Education /

California Teacher Says She Was Fired for Not Hiding Student's 'Gender Identity' From Parents

A California teacher says that she was fired for refusing to hide her student’s “gender identities” from parents.

Jessica Tapia, a former Jurupa Valley High School teacher, is speaking out about the circumstances surrounding her firing.

According to Tapia, she refused to comply with a 2014 state law that prohibits teachers from discussing a child’s gender identity or sexual preferences with parents — unless the student consents first.

“I said, ‘Are you asking me to lie to parents?’ And they said ‘Yes,'” Tapia said while holding a press conference outside the high school, according to a report from ABC 7.

Tapia said that she believes parents have a right to be involved in what is going on in their children’s lives.

“We are talking about minors. Their brain is not fully developed. The decision-making portal in that brain is not fully developed, and they need their parents at this time for everything,” Tapia said. “Everything they’re going through, mentally, emotionally physically, spiritually, you name it.”

Tapia said that she plans to sue the school for wrongful termination, as they attempted to force her to violate her Christian beliefs.

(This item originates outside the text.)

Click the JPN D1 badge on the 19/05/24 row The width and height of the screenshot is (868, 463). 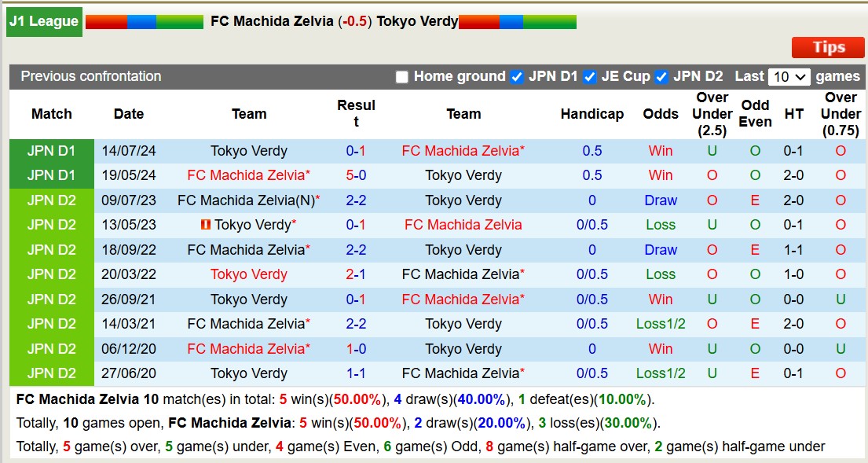50,175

Riverside Assemblyman Bill Essayli is introducing new legislation to protect parental rights in education. He stood with Tapia during the press conference.

“Concealing information from parents is not only wrong, it’s dangerous and harmful to the emotional and physical safety of trans minors,” Essayli said during the press conference.

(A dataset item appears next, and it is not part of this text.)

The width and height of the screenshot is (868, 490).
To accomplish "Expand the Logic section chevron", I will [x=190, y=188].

Essayli said his proposed legislation will “reset the appropriate relationship between educators and parents, and reaffirm that children are the domain of their parents, not the government.”

The Jurupa Unified School District said in a statement that “all students and staff enjoy the right to privacy under the Constitutions of the United States and California. While individuals may elect to disclose their personal information to the public, the District is prohibited from doing so.”

“The District’s actions related to Ms. Tapia were based on its obligations under current state and federal law which protects student privacy and requires the District to provide a discrimination-free learning environment to students,” the statement continued.